欧州サッカーPRESSBACK NUMBER
南野拓実「残された時間は多くない」
視線はすでにザルツブルクの「次」へ。
text by
ミムラユウスケYusuke Mimura
photograph byAFLO
posted2015/02/20 10:40
リオ五輪を目指す五輪代表チームのエースでありながら、ブラジルW杯でも予備登録メンバーだった20歳の南野拓実。ザルツブルクをステップアップの場にできるか。
チームの攻撃が機能しなければ、南野の活躍も難しい。
ザルツブルクのゴールの大半に絡んできた2人が去った影響は、決して小さくはない。実際ウインターブレイク明けの初戦となったこの試合でも、中央からの攻撃も、フォワードとサイドバックの連係にMFが絡んでくるサイドからの攻撃も、改善の余地が大きい。そもそも、チームとしての攻撃が機能していなかったのだ。

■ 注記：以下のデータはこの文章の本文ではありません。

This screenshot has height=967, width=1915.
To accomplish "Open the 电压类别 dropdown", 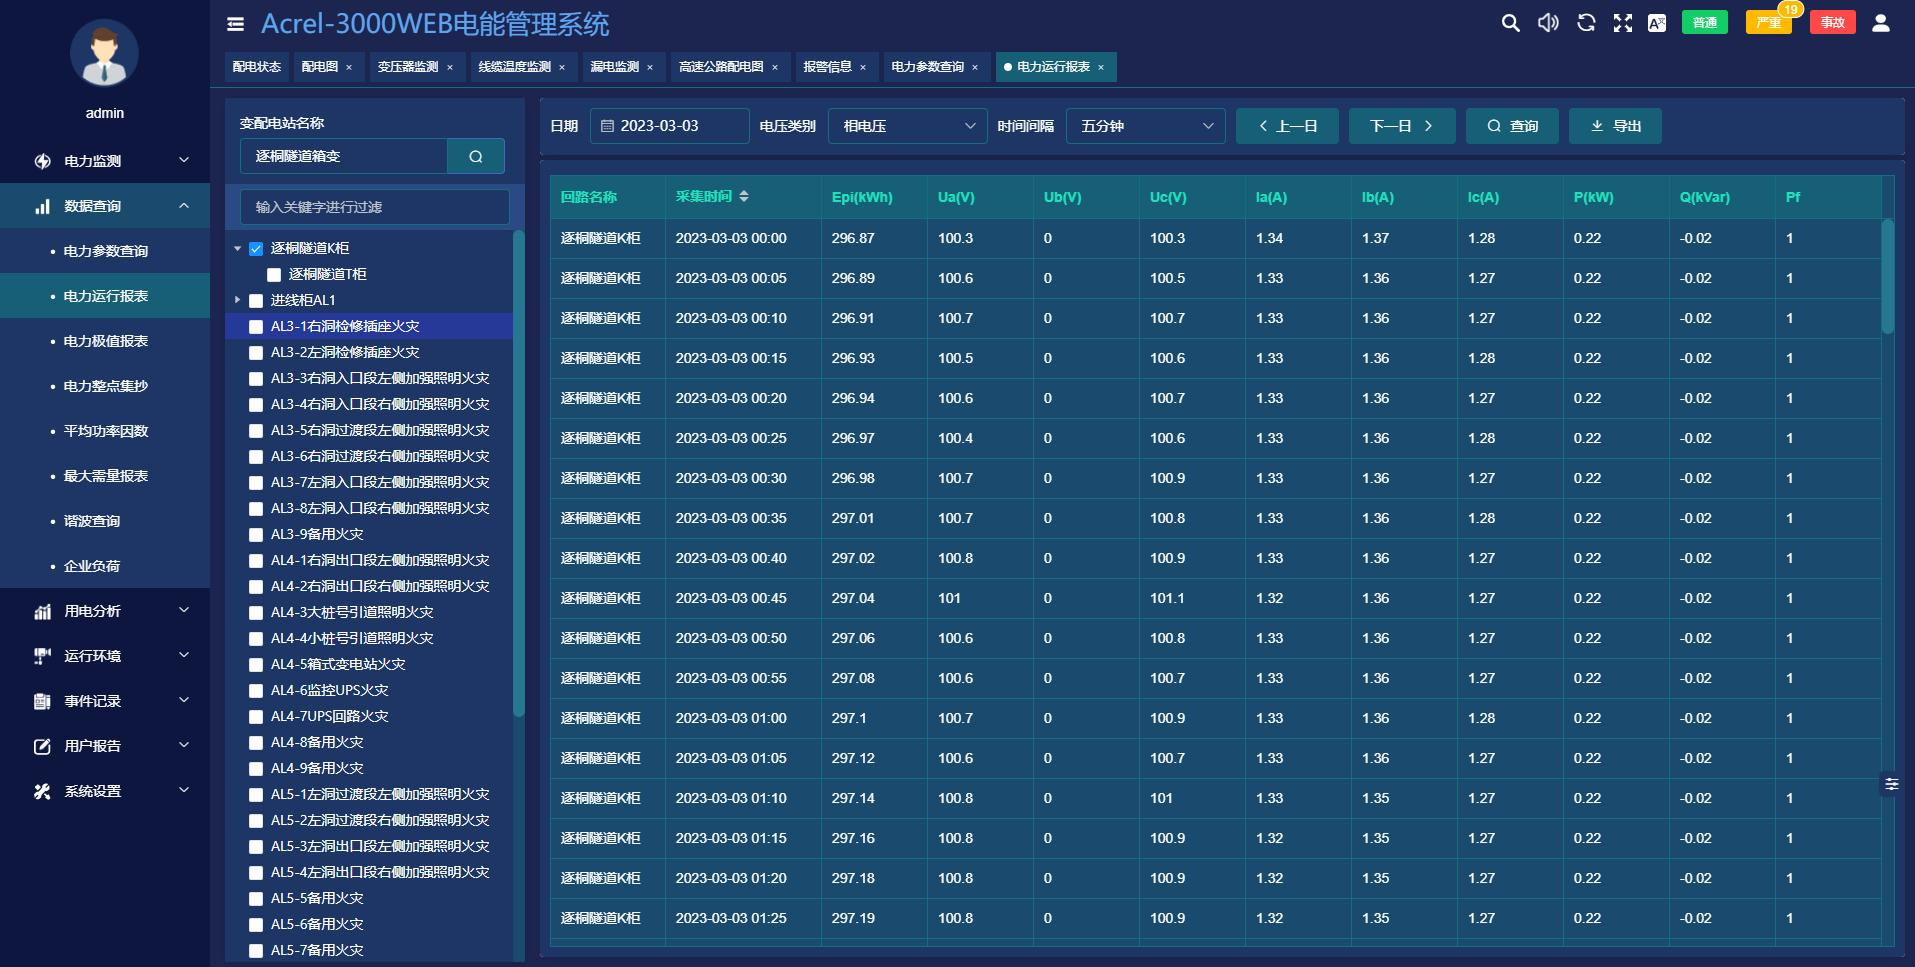I will coord(907,126).
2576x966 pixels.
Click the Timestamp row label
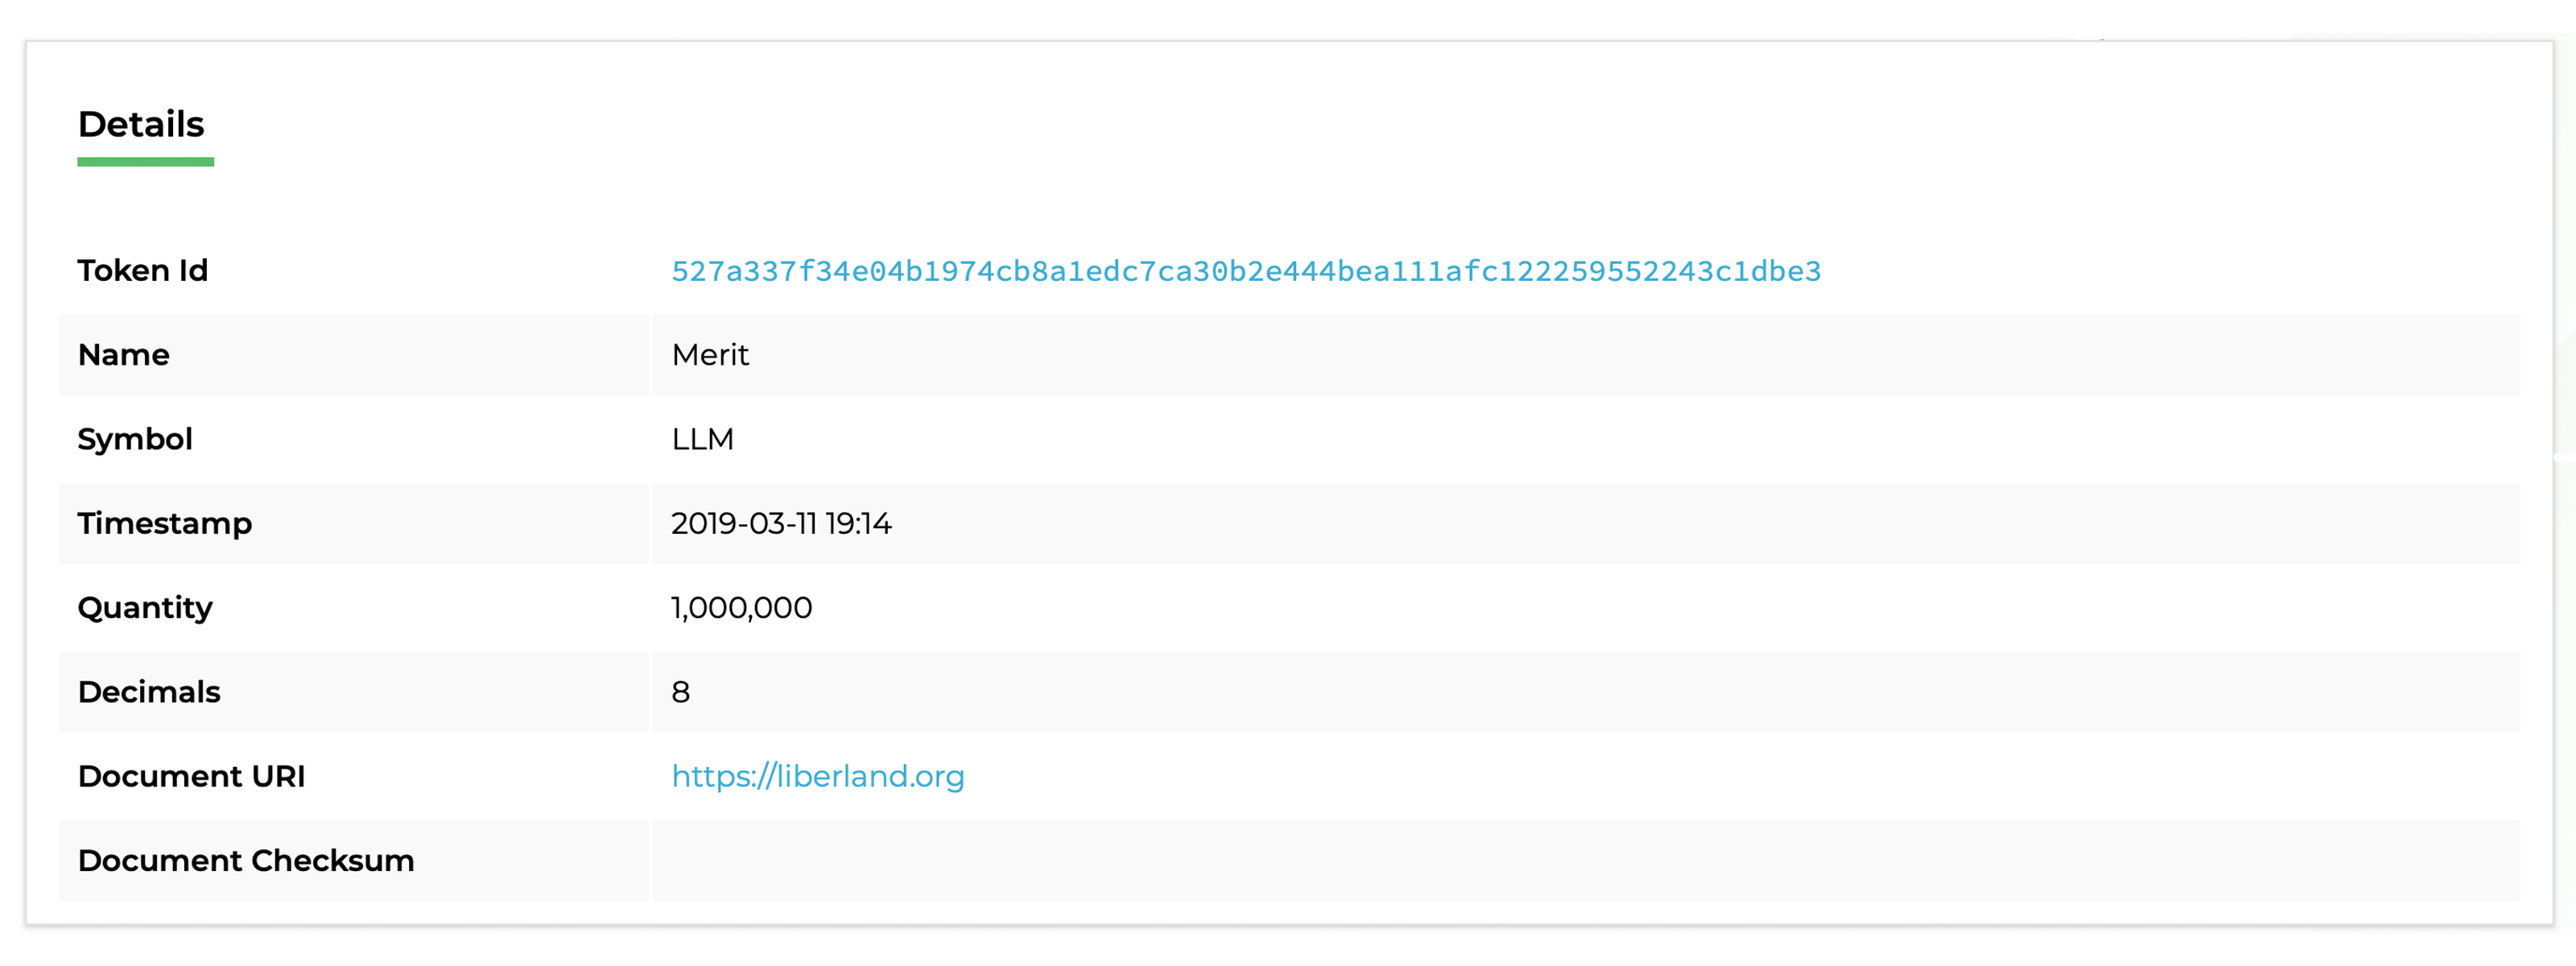[165, 523]
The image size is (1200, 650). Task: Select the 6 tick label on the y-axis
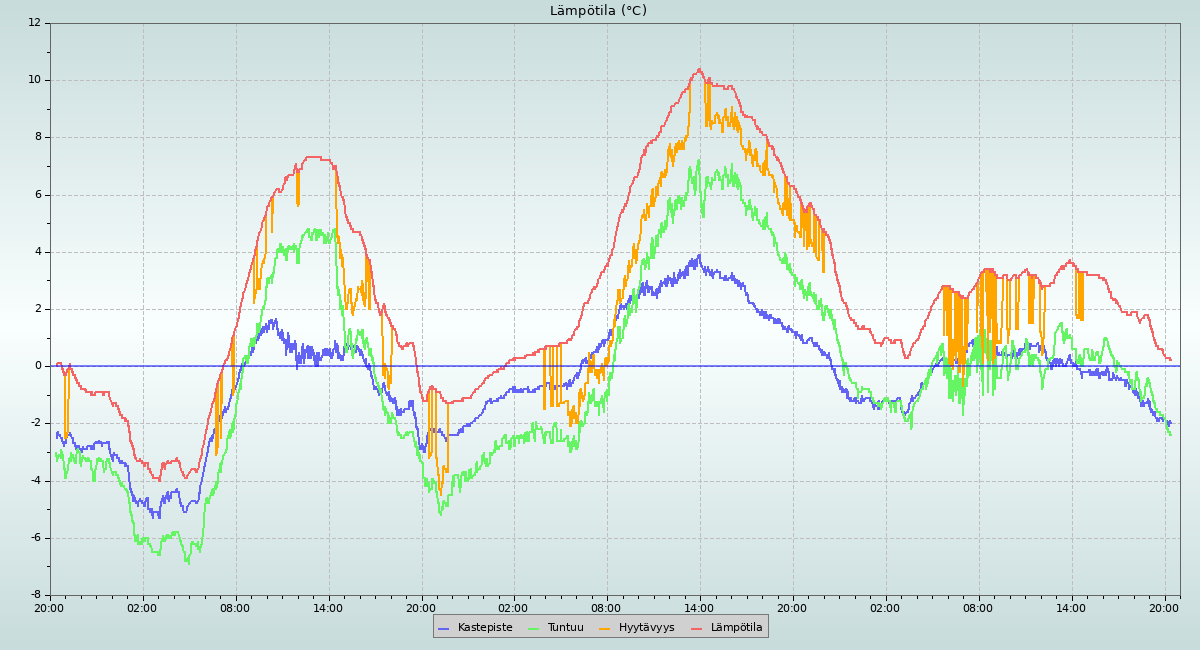(38, 195)
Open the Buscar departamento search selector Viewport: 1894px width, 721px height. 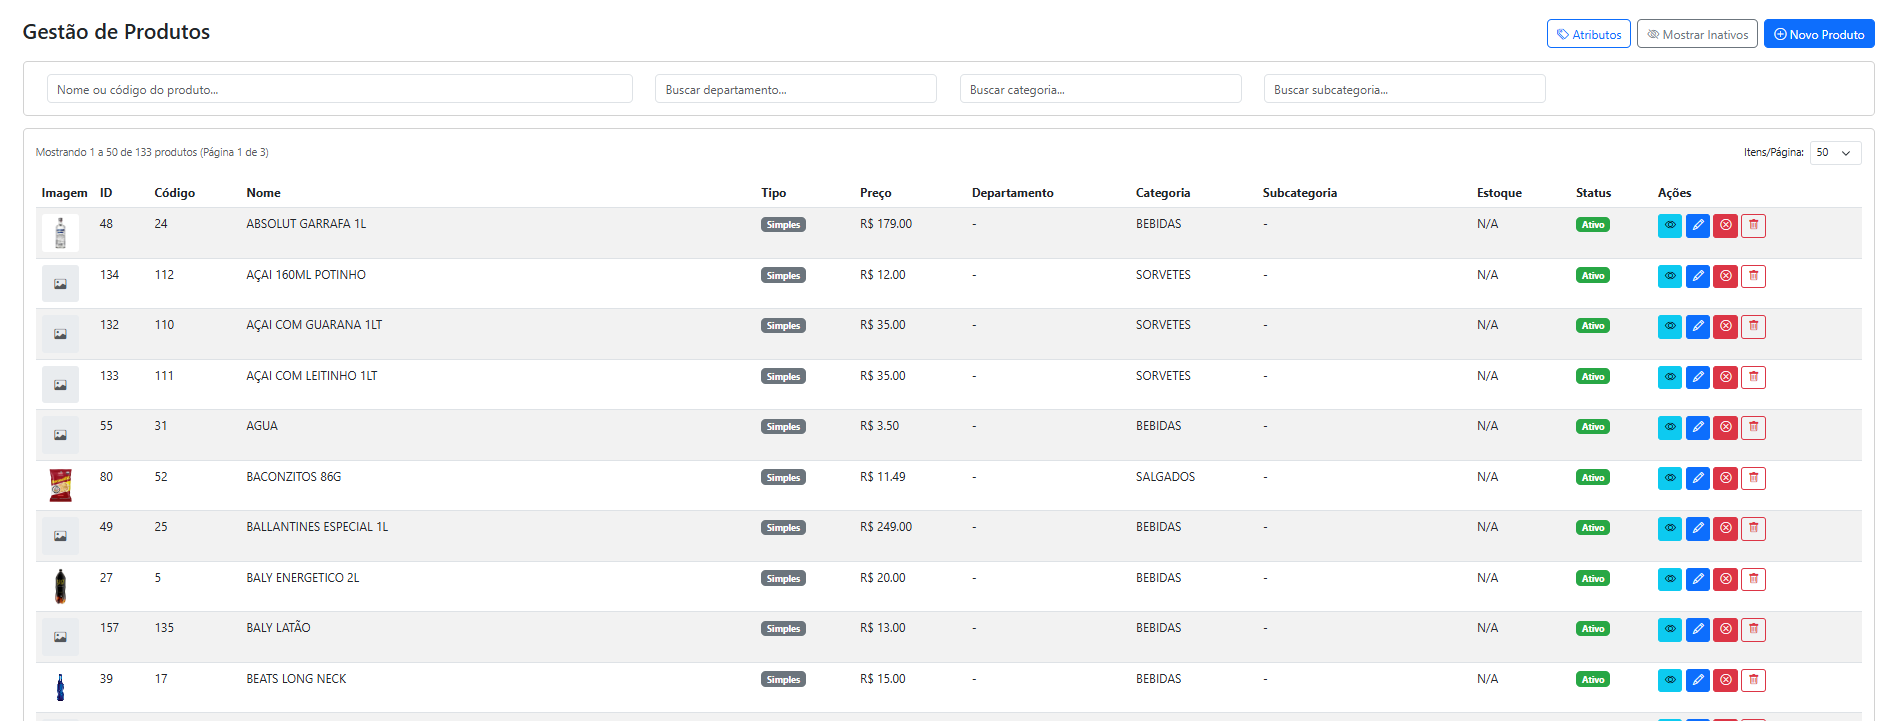[x=795, y=90]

さらにこの試合では、ピッチ状態があまりに悪かった。試合の開催そのものが危ぶまれていたほどだ。そこで効果的なドリブルや、正確なトラップをするのは難しい部分はあるかもしれない。
あるいは、南野自身も昨年はクラブでの活動だけではなく、U-19日本代表とU-21日本代表の活動に参加して、十分なオフをとることなくザルツブルクに合流した影響もあるだろう。
獲得理由は「ひんぱんにシュートを狙っていく選手だから」。
しかし――。
かつてはシャルケやホッフェンハイムなどで監督として指揮をとり、現在はザルツブルクのSD(スポーツディレクター)を務めるラングニックは南野を獲得した理由について、こう話している。
「ミナミノは力強くて、スピードに乗ったドリブルが出来て、ひんぱんにシュートを狙っていく選手だからだ」
あるいは、セレッソ大阪でコーチや強化部の立場から南野をはじめ、香川真司や柿谷曜一朗などを間近で見てきた小菊昭雄は『セレッソ・アイデンティティ』のなかで、こう語っている。
「技術的にいうと、真司や曜一朗の18歳のときのほうが上だし、繊細なボールタッチやパスの精度などを比較したら、彼らのほうが優れているといえることはたくさんある。でも、例えばゴールに向かう姿勢、シュートテクニック、シュートを決めるセンスを含めたトータルでとなると、一番怖い選手は拓実なんです」
周囲の目利きたちが認める南野の能力を考えれば、いくつかのエクスキューズがあるとはいえ、物足りなさの残るデビュー戦だったことは疑いようがない。